Monsieur le ministre, vous avez fait part d'une très grande ambition : définir un nouveau modèle d'économie française. Malheureusement, il y a un décalage considérable entre l'objectif affiché et la teneur du texte. Vous proposez une simplification, une de plus, sans doute pas la dernière, qui comporte des avancées, et nous en soutiendrons certaines, mais dont nous considérons qu'elle ne va pas assez loin.
Pour ce qui est des seuils, vous vous vantez de faire passer le seuil au-delà duquel les employeurs doivent remplir certaines obligations administratives et financières, de 20 à 50 salariés. Or, sur le terrain, les artisans et les commerçants se plaignent des obligations qu'ils doivent remplir dès que le nombre de leurs salariés passe de 10 à 11, tandis que les chefs de PME évoquent, eux, le seuil de 50 salariés... Vous avez décidément fait le travail à moitié puisque, à ces seuils, correspondent des obligations et que vous ne touchez pas au code du travail, si bien que vous allez laisser perdurer une très grande complexité. Je perçois sur le terrain une grande frustration par rapport à l'objectif affiché.

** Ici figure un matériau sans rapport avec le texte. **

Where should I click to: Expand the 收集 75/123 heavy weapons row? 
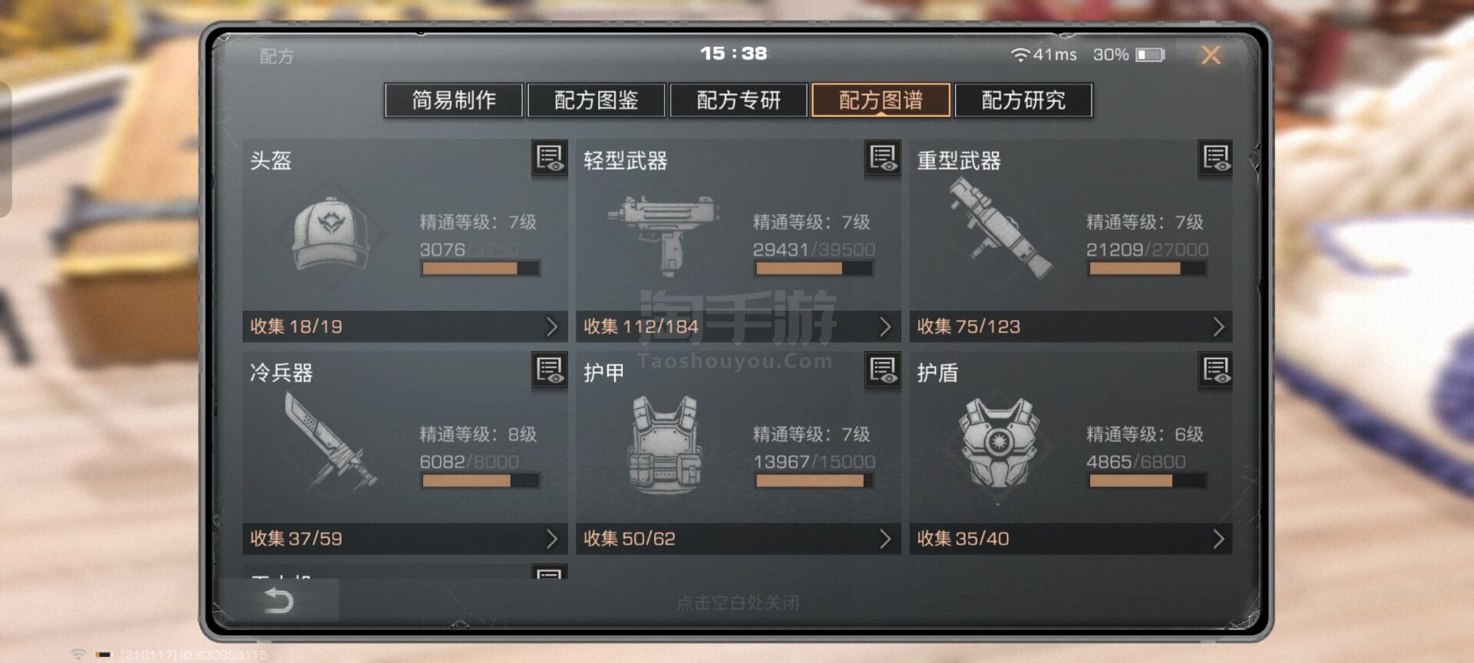tap(1071, 327)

En ce qui concerne l'intéressement, vous soutenez que la suppression du forfait social va tout changer. Avant 2008, il n'y avait pas de forfait social et pourtant l'intéressement et la participation n'étaient pas si développés que cela, dans les PME. Vous n'êtes, là non plus, pas allés suffisamment loin dans la réflexion, aussi les députés du groupe Les Républicains vous feront-ils des propositions.
Vous n'avez par ailleurs absolument pas abordé la question des statuts juridiques proposés aux créateurs d'entreprises. Il existe une vraie forêt de statuts, au prix d'une grande complexité, ici aussi. Or vous étiez attendus sur ce sujet.
Paradoxe : ce projet de loi de simplification pourrait même compliquer la vie des entreprises. Ainsi, la suppression des centres de formalités des entreprises (CFE), la suppression du stage préalable à l'installation, c'est la suppression de l'accompagnement des créateurs d'entreprises – pourtant indispensable, c'est en tout cas ce qu'on nous dit sur le terrain.
L'obligation pour l'entreprise, ensuite, de prendre en considération les enjeux sociaux et environnementaux de son activité : mais c'est une folie que de vouloir imposer une telle disposition à l'ensemble des entreprises et modifier le code civil en conséquence ! Voilà qui sera une source incroyable de contentieux. Comment traduire concrètement cette obligation ? Comment sanctionner sa non-observation par l'entreprise ? Ce n'est pas sérieux. Oui aux entreprises de mission, non à cette modification du code civil.
Je reviens sur la suppression du forfait social, qui va coûter plus d'un milliard d'euros à l'État. Vous auriez pu financer ce milliard par des économies mais, comme vous en êtes incapables, vous allez supprimer certaines aides aux entreprises – ces dernières aimeraient du reste bien savoir lesquelles. C'est pratique, en tout cas pas très difficile : vous allez faire des cadeaux aux entreprises avec l'argent des entreprises…
Le texte suscite d'autres questions comme la vente d'Aéroports de Paris ou de la Française des Jeux, l'évolution de la Caisse des dépôts et consignations, ou la protection de nos entreprises stratégiques.
Le projet de loi souffre d'importantes lacunes : vous voulez faire entrer l'économie française dans le « nouveau monde », mais il n'y a rien sur l'économie numérique – j'en ai été franchement surpris. J'ai lu dans la presse que des députés de La République en Marche avaient été mobilisés pour déposer quelques amendements afin de combler cette lacune. Il est dommage que vous n'ayez rien anticipé en la matière.
Quant à la sous-traitance, vous n'en parlez pas non plus.
Enfin en ce qui concerne la transmission des entreprises, vos propositions sont très superficielles.
Pour conclure, comme pour le texte relatif à l'équilibre des relations commerciales dans le secteur agricole (EGALIM), comme pour le projet de loi portant évolution du logement, de l'aménagement et du numérique (ELAN), comme pour de nombreux textes que vous avez soumis à notre examen depuis le début de la législature, vous suscitez de nombreux espoirs pour, malheureusement, j'y insiste, beaucoup de déception à l'arrivée.
Une économie repose d'abord et avant tout sur la confiance ; aussi, cessez d'envoyer des signaux contradictoires : vous nous proposez aujourd'hui une loi de simplification, le lendemain du jour où a été confirmée l'application du prélèvement à la source qui sera, c'est le cas de le dire, une vraie source de complexification pour nos entreprises.